Die etwas banale Geschichte hält etwas ganz Besonderes zusammen. Sie dient lediglich dazu, als Rahmen, ein Gewusel an individuellen Schicksalen, Selbstlügen, Unzulänglichkeiten und Verzweiflung zu beschreiben. Galgut lässt alle zu Wort kommen. Er kommentiert, taucht in die Gedanken, erzählt auktorial und personal und schafft es auf diese Weise ein polyphones Erlebnis zu kreieren, das fesselt, bannt, das interessiert, weil die Figuren lebendig werden, ihr je eigene Stimme bekommen, ihre je eigene Sicht artikulieren, die meist windschief zu den Ansichten, Vorstellungen, Meinungen der anderen Familienmitglieder stehen. „Das Versprechen“ evoziert ein Gesamtbild, fokussiert entlang einer Farm, gebündelt rund um eine Familie, in denen die Opfer zum Sprechen kommen:

„Es wird geschossen, erstochen, erdrosselt, verbrannt, vergiftet, erstickt, ersäuft, erschlagen /Eheleute, die sich gegenseitig niedermetzeln/Eltern, die ihre Kinder töten und umgekehrt/Fremde, die andere Fremde umbringen. Leichen, die einfach am Straßenrand liegen gelassen werden, wie achtlos weggeworfenes Bonbonpapier. Jede einzelne davon ein Leben, oder vielmehr ein zerstörtes Leben, von dem sich konzentrische Ringe aus Schmerz nach allen Seiten ausbreiten, womöglich bis in alle Ewigkeit.“

Galgut hält sich an keine stringente Erzählposition. Er zieht heran, was ihm zum je augenblicklichen Ereignis einfällt. Seine Assoziationen sind zwar lose, jedoch nie beliebig. Seine Satzstrukturen fest und klar, obgleich Tote als Gespenster sprechen, oder von einer Innenwelt in die nächste gehüpft wird und sich hier und da ein allwissender Erzähler meldet und die Lage mit Ironie und Kopfschütteln, manchmal mit Sarkasmus kommentiert. Sein Schreibstil spiegelt das emotionale, intellektuelle Wirrwarr wider, das sich um die Geschehnisse in den Köpfen aller Beteiligten stets aufs Neue bildet. Nichts ist verstanden. Nichts ist klar. Nichts verständlich. Jede einzelne Figur kämpft mehr oder weniger erfolgreich um Klarheit, Selbsterhalt und Übersicht.

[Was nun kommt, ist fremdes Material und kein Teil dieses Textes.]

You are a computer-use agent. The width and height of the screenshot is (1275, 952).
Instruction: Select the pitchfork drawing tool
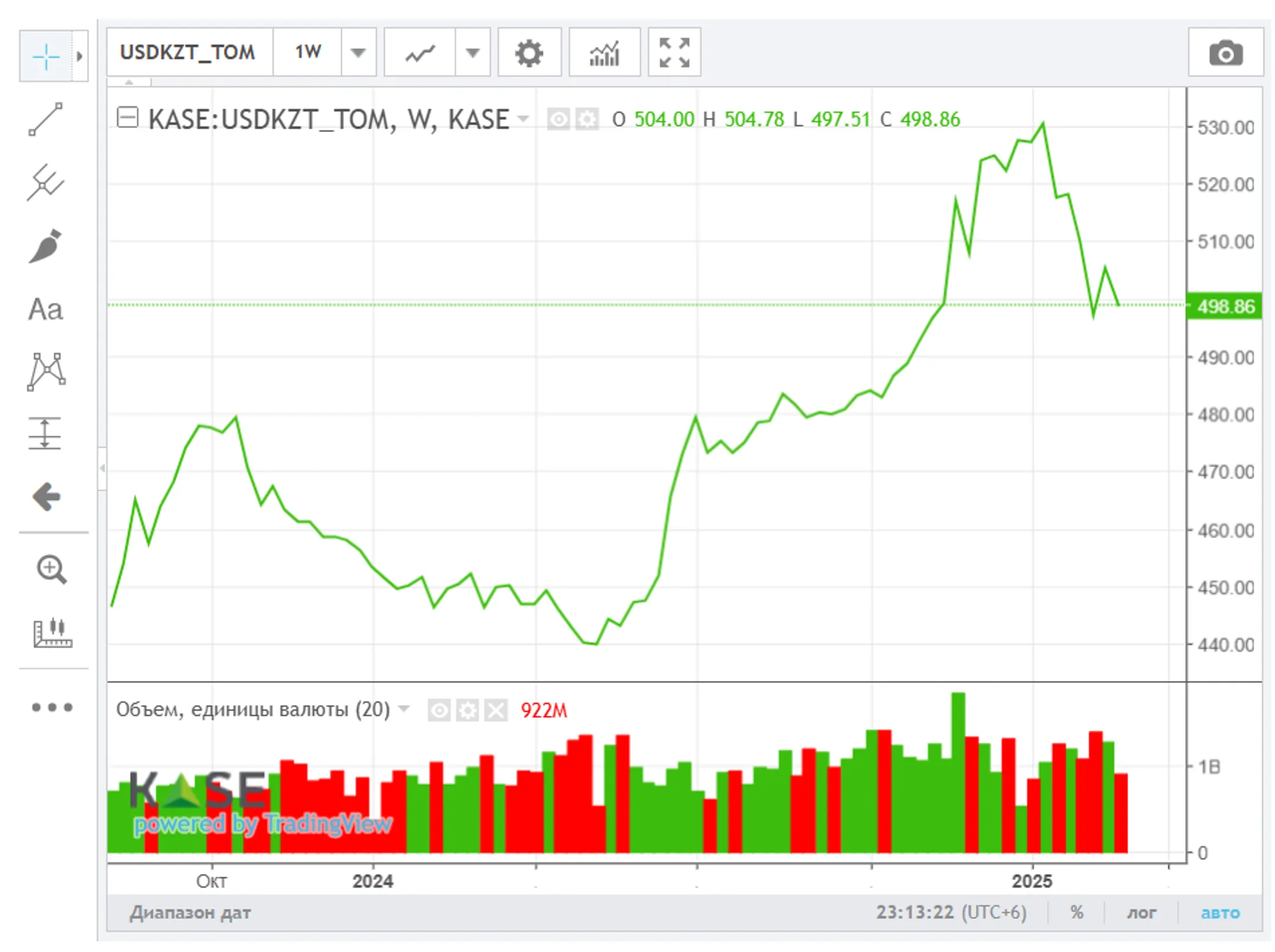(x=45, y=182)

„Er [Anton] geht davon und lässt eine jäh zersprengte Gesellschaft zurück, Menschen, die sichtlich über Kreuz liegen und sich gegenseitig angiften. Was ihm in letzter Zeit des Öfteren gelungen ist. Er steigt hinauf in sein mit Büchern und Papieren vollgestopftes Zimmer, dessen Wände mit Zitaten und Merkzetteln gepflastert sind. Von dort durchs Fenster auf einen Sims und dann mittels eines kniffligen Manövers aufs Dach. Sein Lieblingsplatz ist ganz oben auf dem First. Ganz oben sitzt er am liebsten, lässt sich den warmen Wind ins Gesicht wehen und blickt hinaus auf die dunkle, nur hier und da von Lichtern durchstochene Ebene.“

„Das Versprechen“ von Damon Galgut gleicht in vielerlei Hinsicht den Romanen von Claude Simon, insbesondere dem Roman „Das Gras“. Hier wie dort werden geschickt moderne Erzählweisen verknüpft, um ein Geschichtsbild entstehen zu lassen, das Schmerz und Verzweiflung in den Vordergrund schiebt, ohne an Anklagekraft zu verlieren. Er gleicht auch sehr „Gier“ von Elfriede Jelinek, die einen selbigen kommentierenden Erzählstil pflegt und einer sich distanzierende Beobachtungsweise bedient. Aber vor allem gleicht er John M. Coetzees Roman „Schande“, der ebenfalls in Südafrika spielt und eine ganz ähnliche Thematik nur auf andere Weise verhandelt.

Mit anderen Worten Damon Galgut hat mit „Das Versprechen“ einen Roman geschrieben, der mit jedem Satz, jedem Wort, das Versprechen einlöst, mit Literatur nicht nur Geschichten zu erzählen, sondern die Welt auch beschreiben und wortgewandt bereichern zu können.